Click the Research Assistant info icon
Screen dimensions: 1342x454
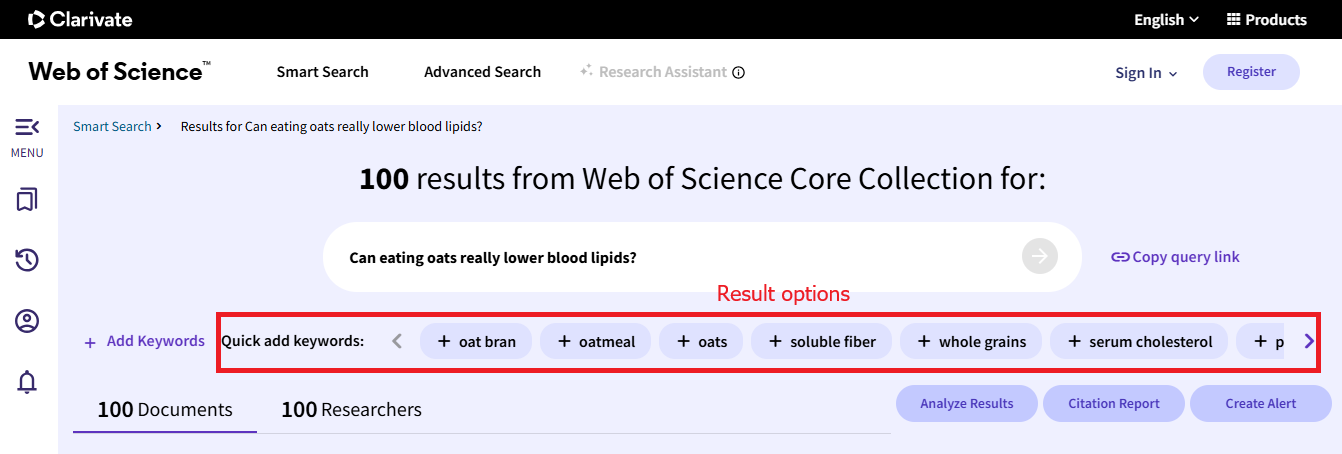739,72
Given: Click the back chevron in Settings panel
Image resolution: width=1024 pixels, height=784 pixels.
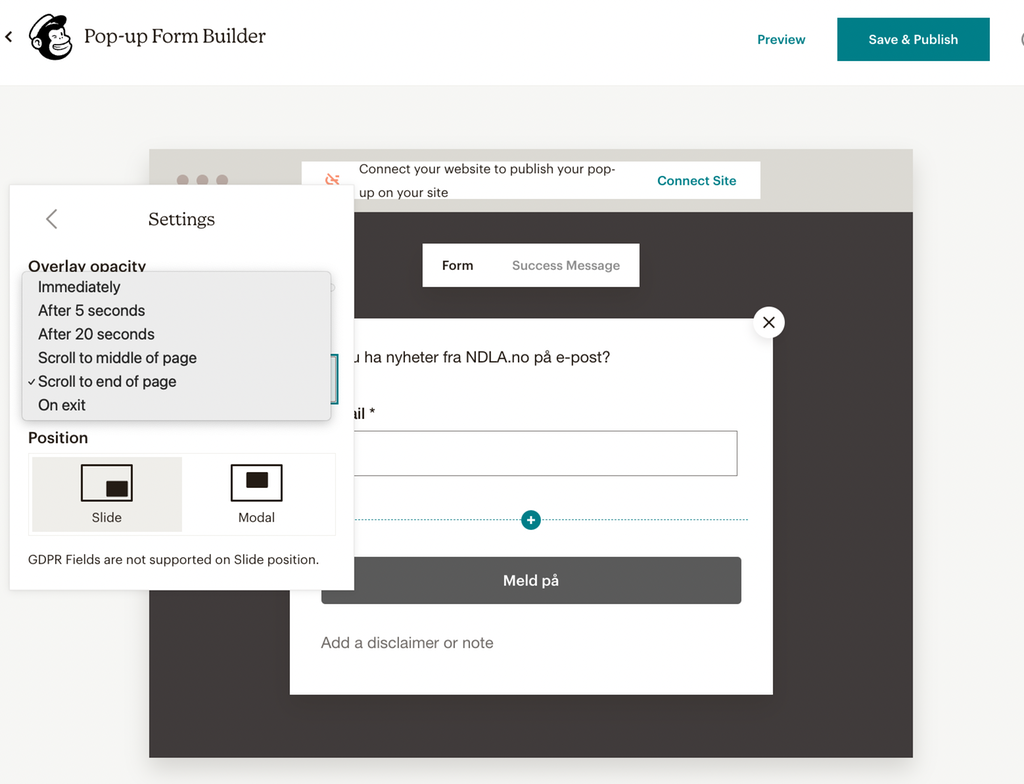Looking at the screenshot, I should click(x=52, y=219).
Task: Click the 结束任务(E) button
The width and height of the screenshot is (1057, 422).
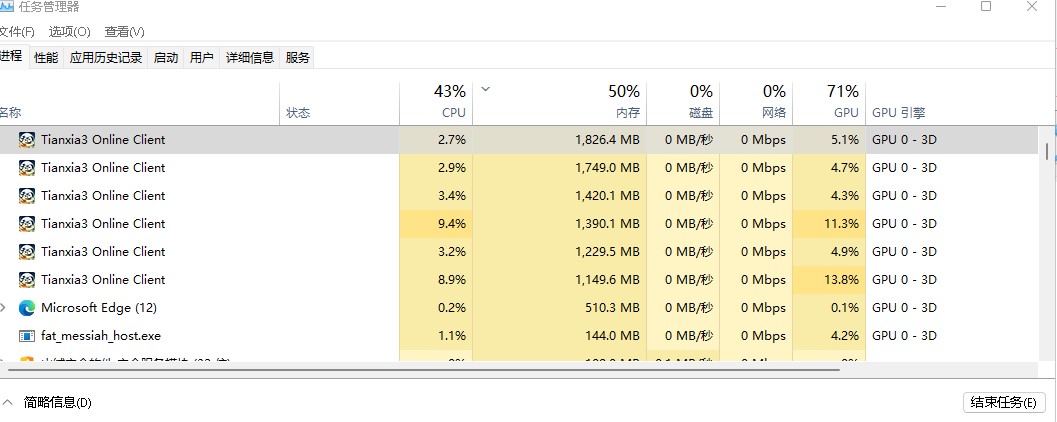Action: tap(1004, 402)
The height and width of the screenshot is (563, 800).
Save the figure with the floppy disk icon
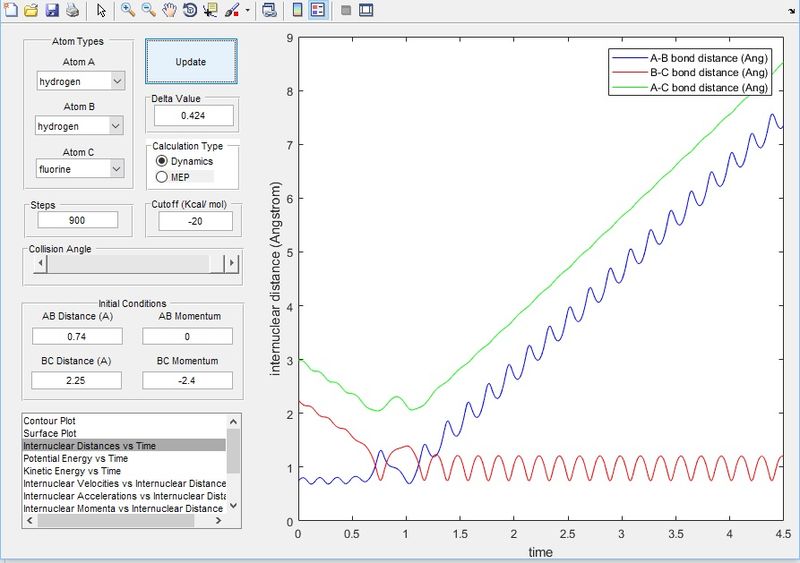point(51,11)
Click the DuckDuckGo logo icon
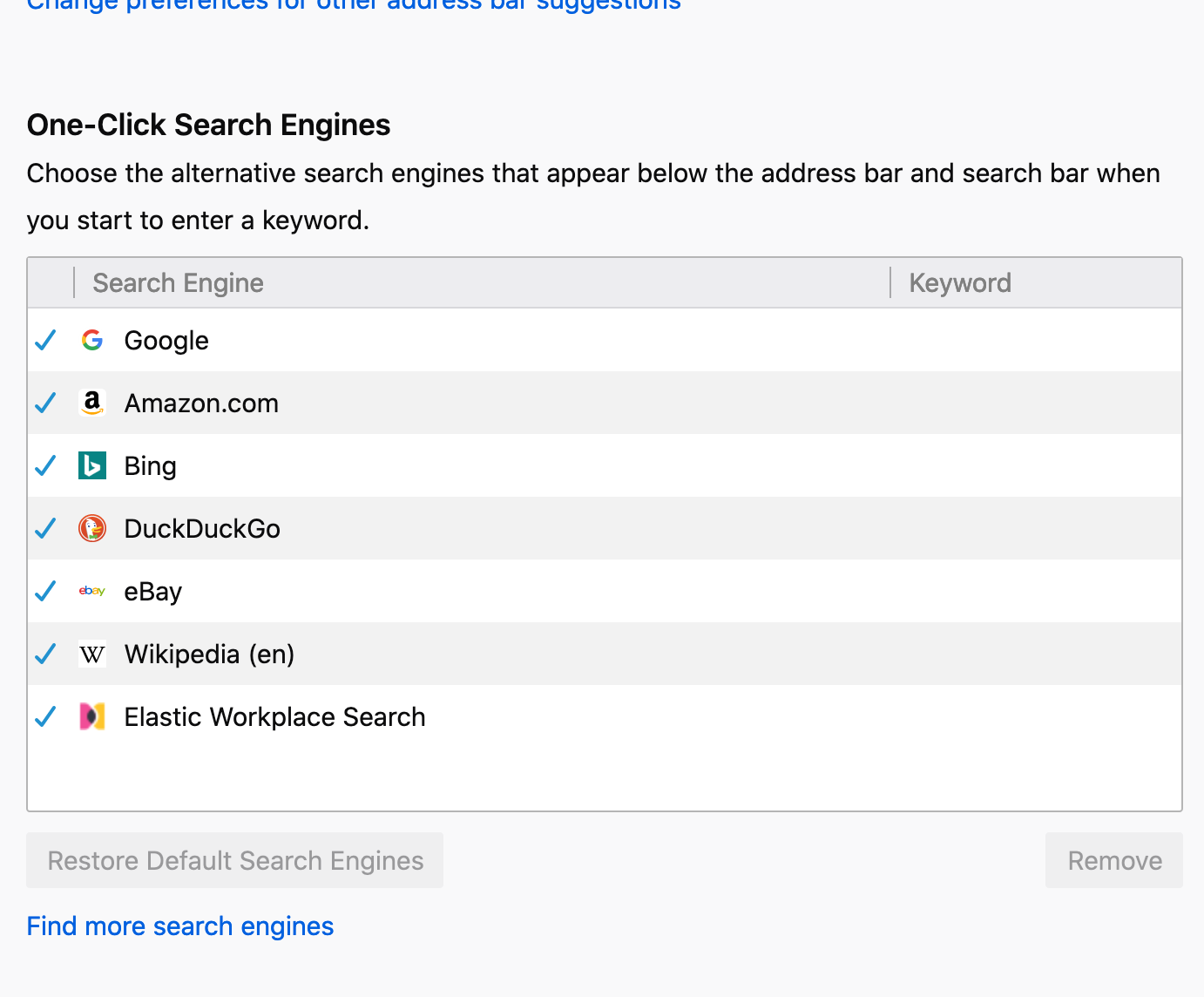Image resolution: width=1204 pixels, height=997 pixels. tap(92, 528)
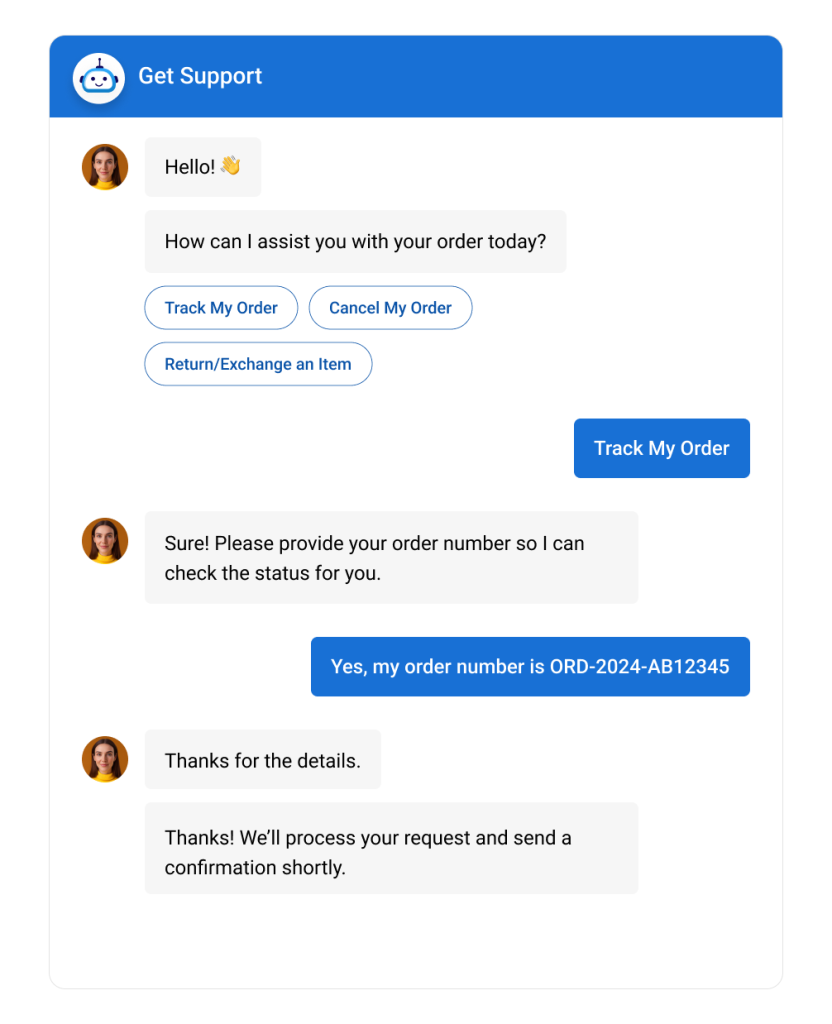Click the Get Support header title
The image size is (832, 1024).
click(x=200, y=76)
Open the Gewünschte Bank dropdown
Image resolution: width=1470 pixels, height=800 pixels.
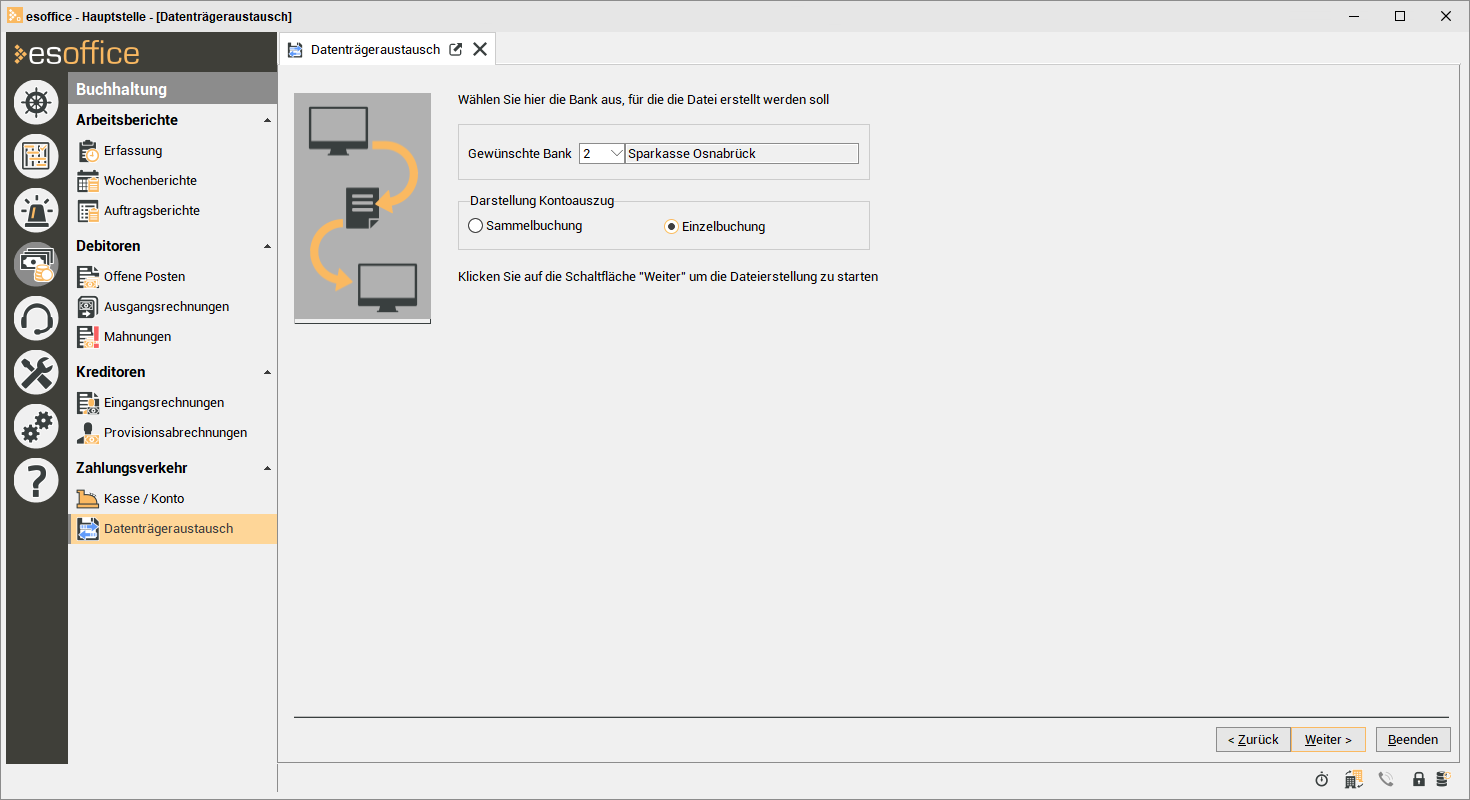pos(616,154)
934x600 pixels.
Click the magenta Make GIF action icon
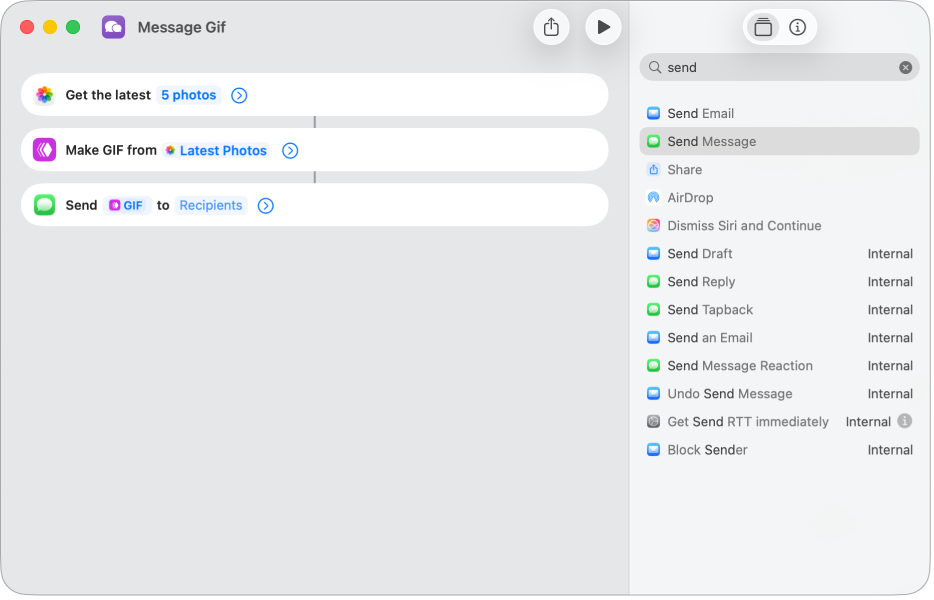pyautogui.click(x=44, y=150)
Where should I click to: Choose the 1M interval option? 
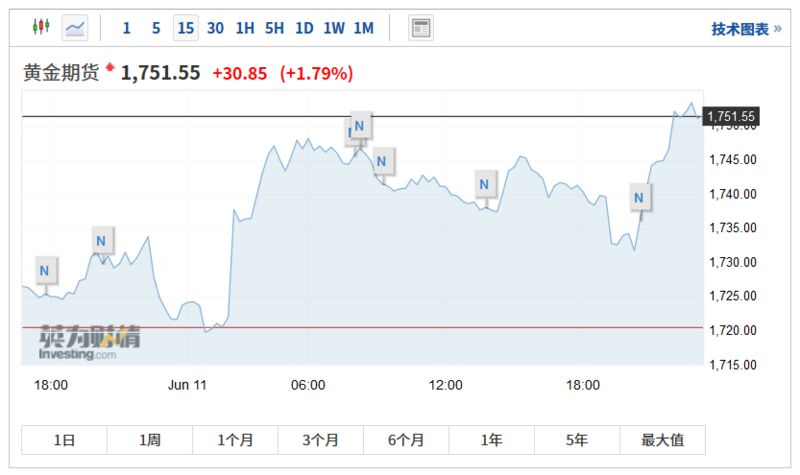[x=363, y=28]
+ + + + + + +
| THE TASK |
Print the material again word for word. Please drop every picture.

| YOUR RESPONSE |
Click the Research Assistant info icon
Screen dimensions: 1342x454
739,72
Given: Click the back chevron in Settings panel
Image resolution: width=1024 pixels, height=784 pixels.
Looking at the screenshot, I should click(x=52, y=219).
Task: Click the 结束任务(E) button
The width and height of the screenshot is (1057, 422).
Action: tap(1004, 402)
The height and width of the screenshot is (563, 800).
Save the figure with the floppy disk icon
point(51,11)
Click the DuckDuckGo logo icon
Image resolution: width=1204 pixels, height=997 pixels. tap(92, 528)
Click the Get Support header title
The image size is (832, 1024).
click(x=200, y=76)
Open the Gewünschte Bank dropdown
Image resolution: width=1470 pixels, height=800 pixels.
pos(616,154)
934x600 pixels.
Click the magenta Make GIF action icon
pyautogui.click(x=44, y=150)
Where should I click to: Choose the 1M interval option? 
[x=363, y=28]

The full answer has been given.